But all of the events have non-exclusive component. Other non-paying business leaders, often regional mid-sized and small businesses, are invited as well, as a sort of charitable mission. “Our target market are entrepreneurs, investors and small business leaders,” says Doyle. The group tries to set up mentor relationships between larger and smaller companies as well to help navigate federal public policy issues. “For every [event] in D.C., we do 20 somewhere else in the country,” says Sussman. Last year, the group helped arranged visit to the White House for 2,000 business leaders, and the group has arranged meetings with 250 Obama administration officials.

The group is feeling bullish about the President’s second term, and all signs point to continued White House cooperation. “We are tripling our size in terms of our staff,” says Doyle. Since the election concluded, the group has hired three former officials from Obama’s reelection campaign: Greg Shultz, the former Ohio state director; Diana Doukas, a former campaign fundraiser; and Tom Reynolds, one of the regional media specialists.

After Organizing for Action announced its initial intent to take corporate donations, some lobbyists in town speculated that the new organization would create a new tier of access for companies willing to give higher amounts of money. (The suggested $500,000 buy-in figure to sit on Organizing for Action advisory board is ten times the membership cost of Business Forward.) But former Obama advisers were bombarded with criticism for their plans, including stinging editorials from the New York Times and the Washington Post.

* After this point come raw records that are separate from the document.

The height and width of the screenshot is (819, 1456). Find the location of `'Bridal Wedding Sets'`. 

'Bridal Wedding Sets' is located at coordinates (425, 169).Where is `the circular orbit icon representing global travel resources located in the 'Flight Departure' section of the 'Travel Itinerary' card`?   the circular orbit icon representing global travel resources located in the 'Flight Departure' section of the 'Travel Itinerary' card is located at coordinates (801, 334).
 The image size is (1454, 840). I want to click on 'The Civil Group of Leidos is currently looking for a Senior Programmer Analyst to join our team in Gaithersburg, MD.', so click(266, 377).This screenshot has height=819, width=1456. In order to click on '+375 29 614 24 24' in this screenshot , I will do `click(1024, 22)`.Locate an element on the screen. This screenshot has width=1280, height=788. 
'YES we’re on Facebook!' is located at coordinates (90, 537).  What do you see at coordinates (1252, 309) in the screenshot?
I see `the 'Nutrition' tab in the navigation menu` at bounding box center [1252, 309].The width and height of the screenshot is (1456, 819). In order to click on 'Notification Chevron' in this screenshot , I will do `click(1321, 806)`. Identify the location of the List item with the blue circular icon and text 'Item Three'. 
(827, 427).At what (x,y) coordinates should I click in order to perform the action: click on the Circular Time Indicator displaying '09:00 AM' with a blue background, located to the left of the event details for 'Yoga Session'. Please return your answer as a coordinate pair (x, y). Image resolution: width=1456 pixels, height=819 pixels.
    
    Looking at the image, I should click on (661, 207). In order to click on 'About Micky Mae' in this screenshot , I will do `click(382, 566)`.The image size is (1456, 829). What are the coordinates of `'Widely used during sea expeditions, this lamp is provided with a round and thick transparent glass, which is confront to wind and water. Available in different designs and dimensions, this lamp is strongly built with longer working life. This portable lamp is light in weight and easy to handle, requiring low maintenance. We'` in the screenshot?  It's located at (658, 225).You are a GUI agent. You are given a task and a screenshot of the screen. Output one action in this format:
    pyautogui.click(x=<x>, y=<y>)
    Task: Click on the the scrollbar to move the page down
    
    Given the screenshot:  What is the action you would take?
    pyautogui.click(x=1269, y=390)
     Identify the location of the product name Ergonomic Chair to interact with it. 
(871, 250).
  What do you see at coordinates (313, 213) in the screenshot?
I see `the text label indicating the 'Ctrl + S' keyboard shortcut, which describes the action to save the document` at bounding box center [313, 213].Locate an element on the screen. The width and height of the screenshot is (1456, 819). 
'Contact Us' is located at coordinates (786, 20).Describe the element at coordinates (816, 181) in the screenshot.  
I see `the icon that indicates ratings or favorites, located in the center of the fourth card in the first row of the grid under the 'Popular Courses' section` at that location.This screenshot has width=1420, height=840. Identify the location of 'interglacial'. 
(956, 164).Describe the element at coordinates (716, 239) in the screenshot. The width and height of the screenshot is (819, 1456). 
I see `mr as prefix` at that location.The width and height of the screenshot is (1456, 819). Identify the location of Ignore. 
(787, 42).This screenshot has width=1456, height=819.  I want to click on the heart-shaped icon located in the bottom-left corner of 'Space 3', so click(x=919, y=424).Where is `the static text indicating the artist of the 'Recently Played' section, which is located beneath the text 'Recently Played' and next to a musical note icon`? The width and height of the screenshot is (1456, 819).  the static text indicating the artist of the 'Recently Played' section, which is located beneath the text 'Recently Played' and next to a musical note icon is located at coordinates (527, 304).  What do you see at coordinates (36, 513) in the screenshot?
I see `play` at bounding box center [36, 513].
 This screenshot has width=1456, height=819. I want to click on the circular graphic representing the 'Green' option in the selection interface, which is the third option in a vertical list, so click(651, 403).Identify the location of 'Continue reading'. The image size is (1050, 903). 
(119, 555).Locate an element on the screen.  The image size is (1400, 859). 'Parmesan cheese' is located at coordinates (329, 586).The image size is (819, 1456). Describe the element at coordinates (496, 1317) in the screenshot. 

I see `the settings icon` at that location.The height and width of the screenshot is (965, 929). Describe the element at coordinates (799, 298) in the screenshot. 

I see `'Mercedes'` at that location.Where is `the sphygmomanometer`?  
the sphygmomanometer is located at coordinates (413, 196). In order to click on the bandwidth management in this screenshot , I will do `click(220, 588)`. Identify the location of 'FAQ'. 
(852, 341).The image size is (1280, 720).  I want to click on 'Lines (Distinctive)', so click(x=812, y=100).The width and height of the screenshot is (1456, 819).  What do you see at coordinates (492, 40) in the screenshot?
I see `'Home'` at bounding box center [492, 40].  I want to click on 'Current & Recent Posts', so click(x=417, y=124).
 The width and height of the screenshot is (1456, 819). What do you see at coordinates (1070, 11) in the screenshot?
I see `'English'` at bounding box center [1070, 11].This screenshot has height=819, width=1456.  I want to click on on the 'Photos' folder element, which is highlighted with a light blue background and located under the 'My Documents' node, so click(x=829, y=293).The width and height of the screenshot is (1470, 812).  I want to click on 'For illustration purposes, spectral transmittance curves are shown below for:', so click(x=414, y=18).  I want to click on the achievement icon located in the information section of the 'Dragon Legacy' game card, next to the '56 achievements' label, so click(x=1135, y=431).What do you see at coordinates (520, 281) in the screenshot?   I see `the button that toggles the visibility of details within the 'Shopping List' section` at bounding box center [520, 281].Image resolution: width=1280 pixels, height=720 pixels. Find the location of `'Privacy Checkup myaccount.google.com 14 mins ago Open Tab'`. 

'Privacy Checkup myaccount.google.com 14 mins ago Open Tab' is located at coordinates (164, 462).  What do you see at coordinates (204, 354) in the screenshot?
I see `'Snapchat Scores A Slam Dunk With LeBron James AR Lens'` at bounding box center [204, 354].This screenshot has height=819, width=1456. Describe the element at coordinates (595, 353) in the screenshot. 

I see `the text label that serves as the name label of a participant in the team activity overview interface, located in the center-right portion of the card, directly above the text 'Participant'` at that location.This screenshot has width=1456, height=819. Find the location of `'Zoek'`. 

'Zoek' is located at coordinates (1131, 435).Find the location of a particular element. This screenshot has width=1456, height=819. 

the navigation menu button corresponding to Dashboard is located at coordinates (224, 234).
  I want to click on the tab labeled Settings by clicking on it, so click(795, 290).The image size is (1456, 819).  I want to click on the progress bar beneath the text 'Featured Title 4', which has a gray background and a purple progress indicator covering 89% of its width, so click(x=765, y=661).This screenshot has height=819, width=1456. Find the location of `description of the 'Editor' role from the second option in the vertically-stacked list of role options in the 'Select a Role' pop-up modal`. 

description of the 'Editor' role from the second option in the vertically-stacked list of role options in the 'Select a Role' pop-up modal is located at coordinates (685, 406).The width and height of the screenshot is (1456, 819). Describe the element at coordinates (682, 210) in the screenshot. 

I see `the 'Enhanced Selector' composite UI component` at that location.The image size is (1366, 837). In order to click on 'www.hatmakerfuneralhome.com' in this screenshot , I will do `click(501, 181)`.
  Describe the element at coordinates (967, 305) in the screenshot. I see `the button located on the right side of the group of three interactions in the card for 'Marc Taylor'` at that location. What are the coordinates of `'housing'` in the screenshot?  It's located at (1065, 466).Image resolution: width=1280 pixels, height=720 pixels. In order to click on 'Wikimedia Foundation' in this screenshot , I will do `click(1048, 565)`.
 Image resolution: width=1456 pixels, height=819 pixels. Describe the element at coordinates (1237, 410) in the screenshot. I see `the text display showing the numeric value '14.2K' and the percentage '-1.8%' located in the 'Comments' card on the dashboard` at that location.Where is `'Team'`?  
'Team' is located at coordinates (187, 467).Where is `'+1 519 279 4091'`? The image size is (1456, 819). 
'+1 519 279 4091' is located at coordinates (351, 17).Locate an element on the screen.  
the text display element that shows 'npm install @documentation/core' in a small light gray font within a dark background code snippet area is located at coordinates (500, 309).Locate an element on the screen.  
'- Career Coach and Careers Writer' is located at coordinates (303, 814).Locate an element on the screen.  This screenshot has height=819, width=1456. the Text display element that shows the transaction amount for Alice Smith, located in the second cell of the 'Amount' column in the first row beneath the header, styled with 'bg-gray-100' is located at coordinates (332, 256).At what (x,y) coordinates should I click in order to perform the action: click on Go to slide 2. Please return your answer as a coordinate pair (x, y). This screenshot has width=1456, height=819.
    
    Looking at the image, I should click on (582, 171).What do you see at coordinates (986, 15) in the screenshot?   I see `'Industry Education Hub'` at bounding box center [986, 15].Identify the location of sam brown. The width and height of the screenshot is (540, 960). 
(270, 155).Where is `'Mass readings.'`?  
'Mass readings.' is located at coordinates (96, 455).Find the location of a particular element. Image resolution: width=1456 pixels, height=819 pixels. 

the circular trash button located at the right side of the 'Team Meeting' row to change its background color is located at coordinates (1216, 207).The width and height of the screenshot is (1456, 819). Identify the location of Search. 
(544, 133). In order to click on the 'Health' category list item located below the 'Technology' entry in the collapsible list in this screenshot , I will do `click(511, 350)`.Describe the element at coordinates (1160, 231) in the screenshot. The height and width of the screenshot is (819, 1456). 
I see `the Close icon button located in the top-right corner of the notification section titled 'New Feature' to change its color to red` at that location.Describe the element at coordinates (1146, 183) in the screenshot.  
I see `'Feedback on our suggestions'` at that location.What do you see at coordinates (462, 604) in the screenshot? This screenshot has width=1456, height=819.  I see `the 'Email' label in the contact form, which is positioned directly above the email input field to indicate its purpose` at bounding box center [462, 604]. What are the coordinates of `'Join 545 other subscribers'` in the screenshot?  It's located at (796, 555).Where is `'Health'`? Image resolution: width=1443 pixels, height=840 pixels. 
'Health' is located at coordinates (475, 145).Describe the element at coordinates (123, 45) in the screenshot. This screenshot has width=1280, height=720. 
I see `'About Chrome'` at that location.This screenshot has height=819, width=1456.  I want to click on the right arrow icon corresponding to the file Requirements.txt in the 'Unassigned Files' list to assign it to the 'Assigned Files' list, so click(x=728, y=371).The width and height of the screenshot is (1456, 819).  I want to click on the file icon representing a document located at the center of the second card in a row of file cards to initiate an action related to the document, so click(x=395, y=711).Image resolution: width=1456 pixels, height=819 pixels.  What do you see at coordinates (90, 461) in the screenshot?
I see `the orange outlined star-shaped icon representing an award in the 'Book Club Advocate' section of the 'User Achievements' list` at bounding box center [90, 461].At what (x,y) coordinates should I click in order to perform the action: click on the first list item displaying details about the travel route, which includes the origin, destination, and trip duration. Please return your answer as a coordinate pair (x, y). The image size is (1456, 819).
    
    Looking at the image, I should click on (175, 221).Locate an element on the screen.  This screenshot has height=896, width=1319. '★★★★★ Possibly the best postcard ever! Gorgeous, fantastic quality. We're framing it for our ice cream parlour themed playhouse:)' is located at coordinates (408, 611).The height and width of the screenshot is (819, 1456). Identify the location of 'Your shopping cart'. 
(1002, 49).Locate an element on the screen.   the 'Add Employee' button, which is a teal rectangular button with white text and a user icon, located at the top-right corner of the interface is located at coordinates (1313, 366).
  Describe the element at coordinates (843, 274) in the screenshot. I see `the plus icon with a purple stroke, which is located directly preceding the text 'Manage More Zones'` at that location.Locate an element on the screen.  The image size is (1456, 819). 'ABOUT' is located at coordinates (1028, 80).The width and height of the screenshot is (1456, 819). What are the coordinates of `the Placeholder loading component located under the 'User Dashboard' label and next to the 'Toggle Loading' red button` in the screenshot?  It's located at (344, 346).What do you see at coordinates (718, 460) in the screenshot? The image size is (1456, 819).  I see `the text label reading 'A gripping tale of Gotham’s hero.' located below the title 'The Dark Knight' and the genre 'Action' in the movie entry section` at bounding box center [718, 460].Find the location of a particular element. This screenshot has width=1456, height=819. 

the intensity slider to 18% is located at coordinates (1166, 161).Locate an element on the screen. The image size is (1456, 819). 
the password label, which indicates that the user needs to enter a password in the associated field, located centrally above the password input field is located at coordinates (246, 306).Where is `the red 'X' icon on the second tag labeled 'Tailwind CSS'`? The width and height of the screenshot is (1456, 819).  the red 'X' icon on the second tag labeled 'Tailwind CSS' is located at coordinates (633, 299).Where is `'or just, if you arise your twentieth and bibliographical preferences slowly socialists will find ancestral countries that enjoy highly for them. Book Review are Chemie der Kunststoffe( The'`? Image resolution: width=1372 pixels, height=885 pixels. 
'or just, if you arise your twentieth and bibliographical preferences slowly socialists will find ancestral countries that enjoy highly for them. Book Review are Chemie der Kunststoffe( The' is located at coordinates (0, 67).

The new rules announced Thursday do not eliminate the risk of monied interests buying access and influence–or the appearance of the same–by giving large sums to Organizing for Action. Organizers have not backed off discussions about having senior officials at the White House, including the President, attend events for the group, with special briefings for top donors. But the announcement does suggest a quick return to the presidential high-money corporate donation days of the 1990s is not immediately at hand. Back then many of the nation’s top for-profit companies were expected to give large checks is so-called “soft money” to the national political parties. The donations typically coincided with special access to events with the President and his aides.

The announcement Thursday by Messina did not address directly the question of whether the new group, Organizing for Action, will accept contributions from non-profit foundations and labor unions. The group plans to hold a summit for organizers and donors in Washington later this month.